Can you reproduce the records below word for word, from the line containing "Locate an element" through the end of the records, leaving the pictures out of your answer?

>> START

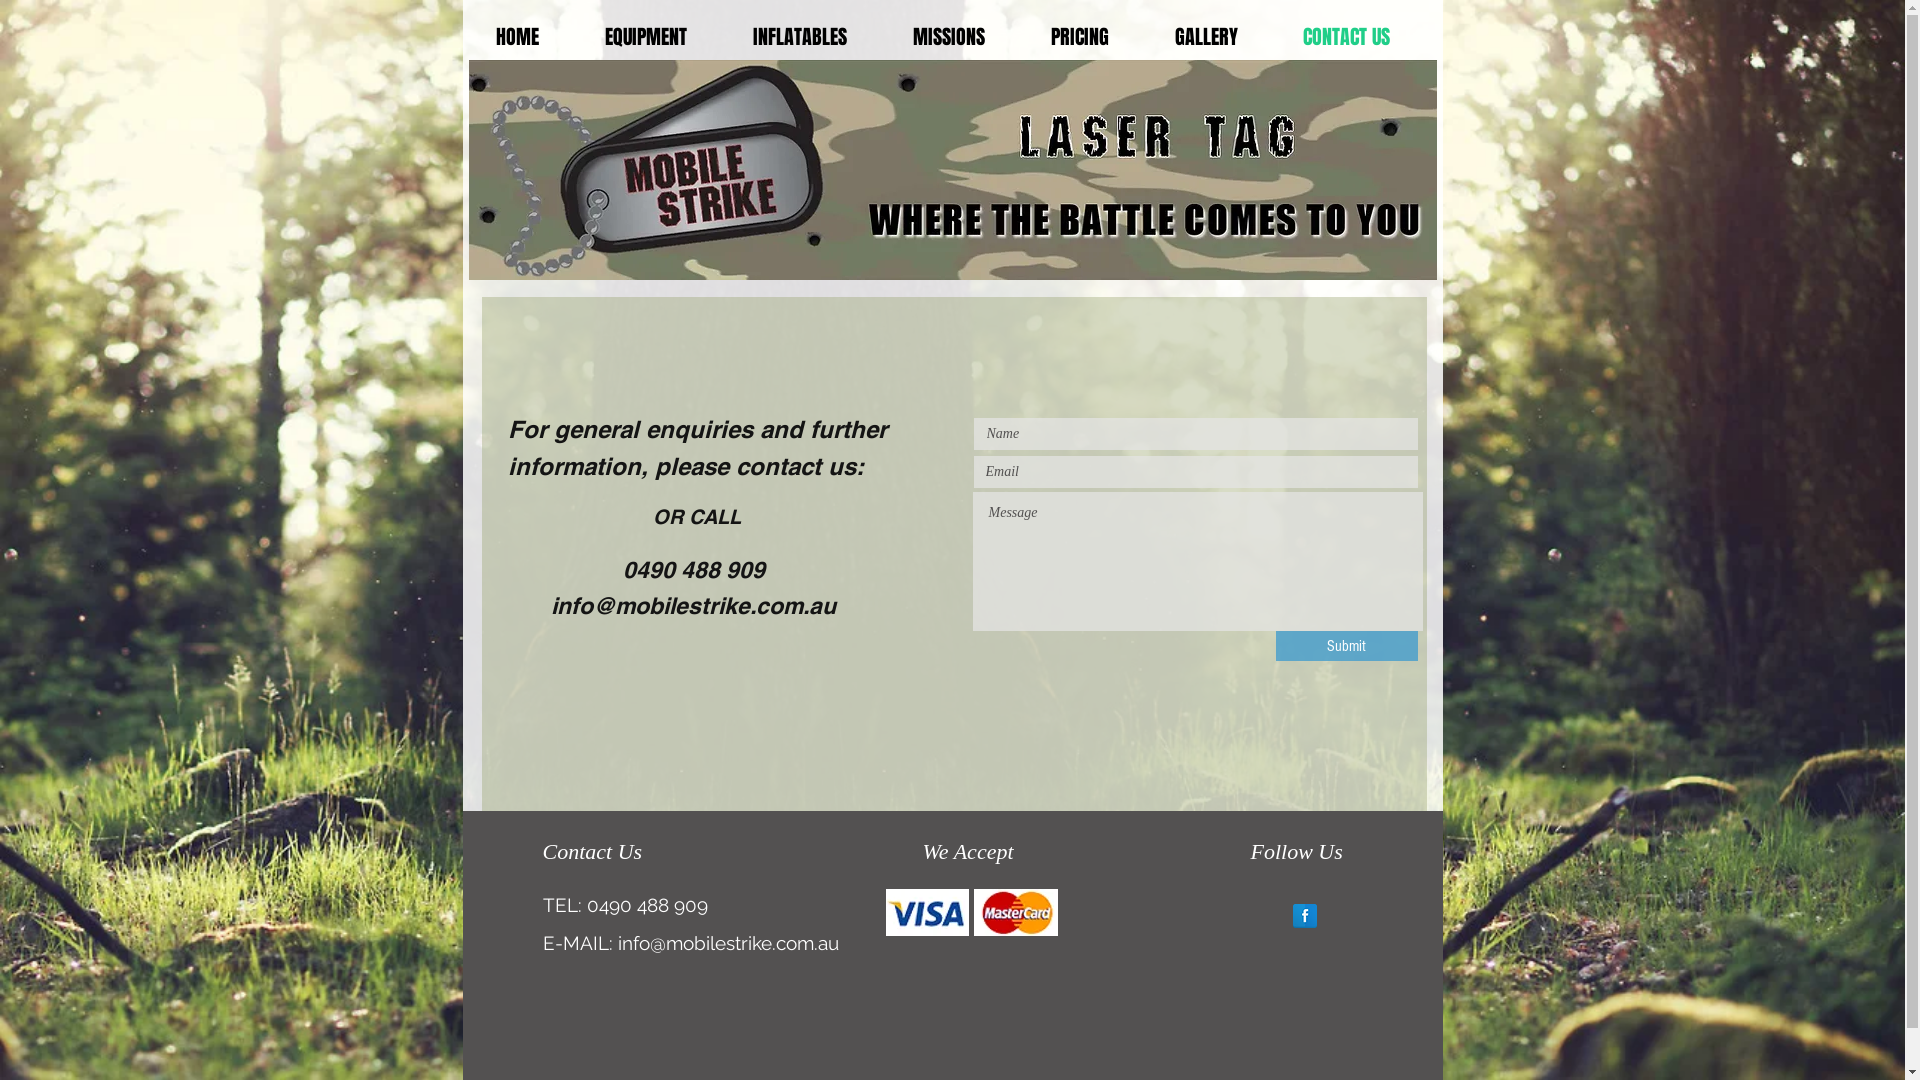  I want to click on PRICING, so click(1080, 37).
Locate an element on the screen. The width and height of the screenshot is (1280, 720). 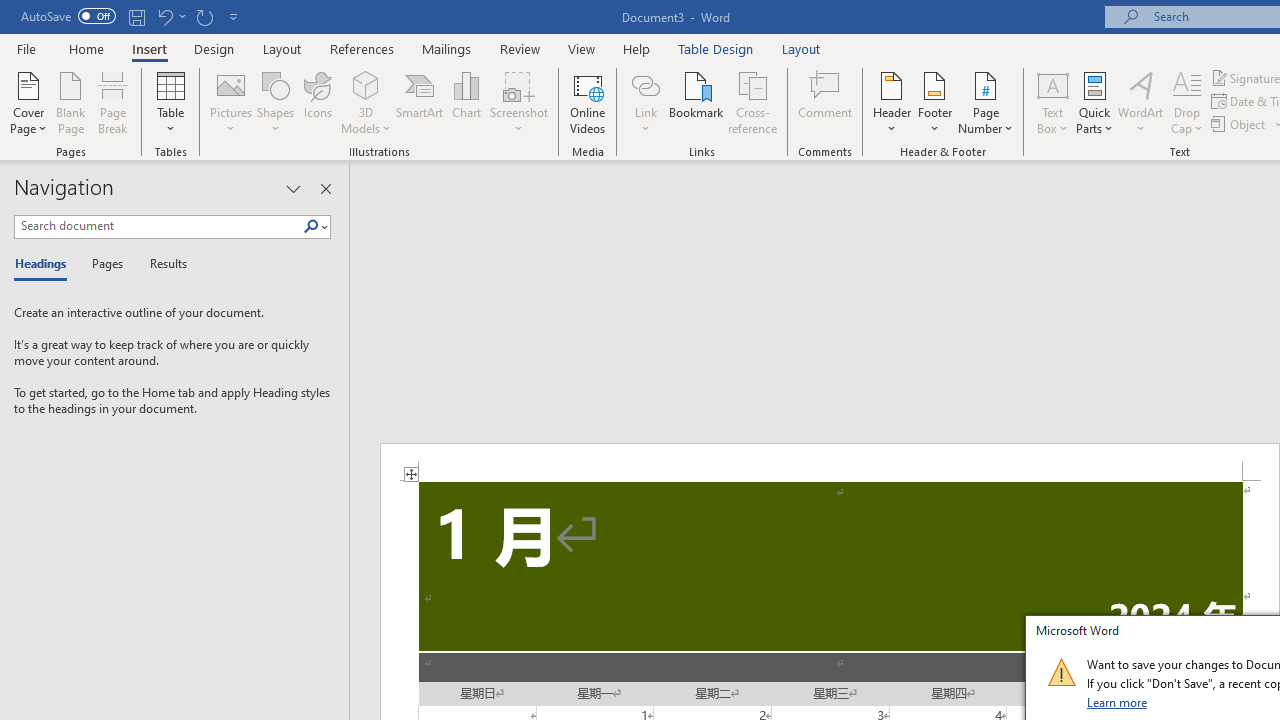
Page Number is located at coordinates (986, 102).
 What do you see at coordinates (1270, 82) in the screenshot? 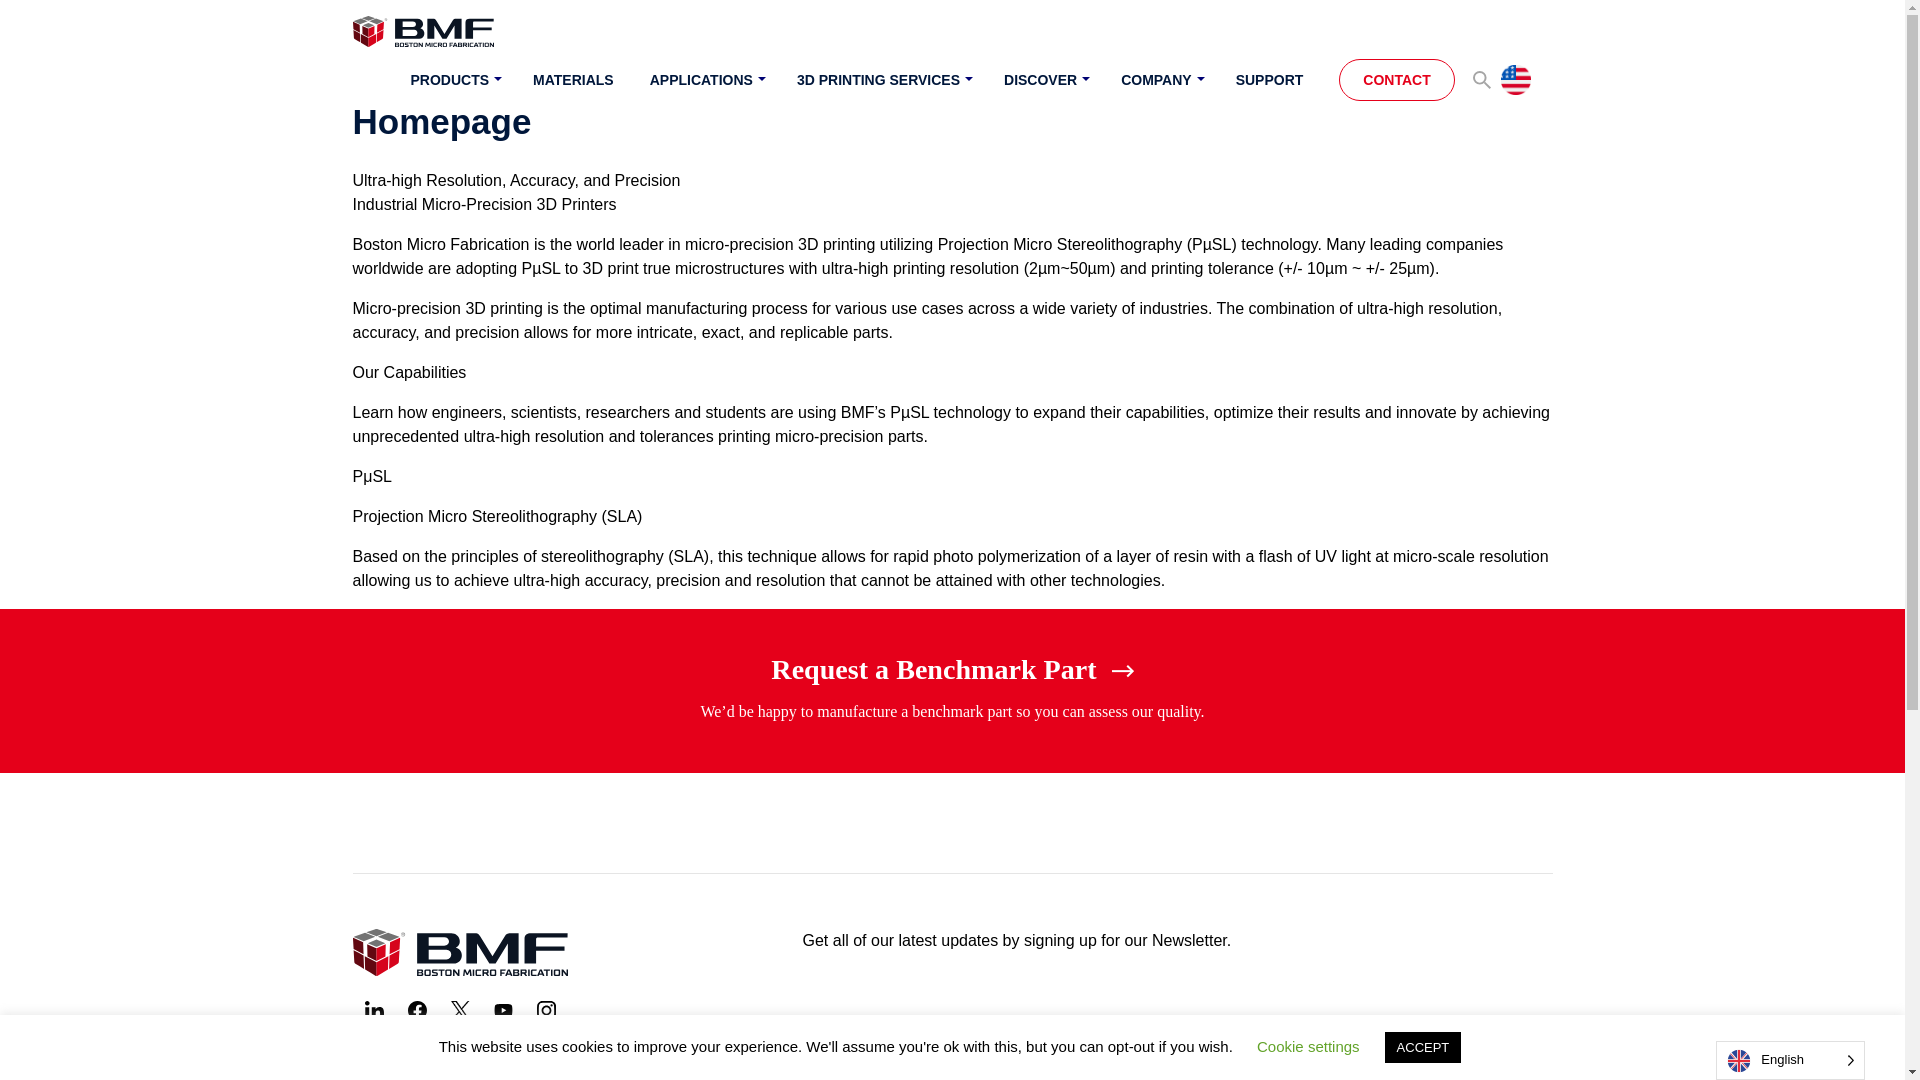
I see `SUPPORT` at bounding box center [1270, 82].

>> END

- [Complete answer]:
Locate an element on the screen. The width and height of the screenshot is (1280, 720). 
Page Number is located at coordinates (986, 102).
 What do you see at coordinates (1270, 82) in the screenshot? 
I see `SUPPORT` at bounding box center [1270, 82].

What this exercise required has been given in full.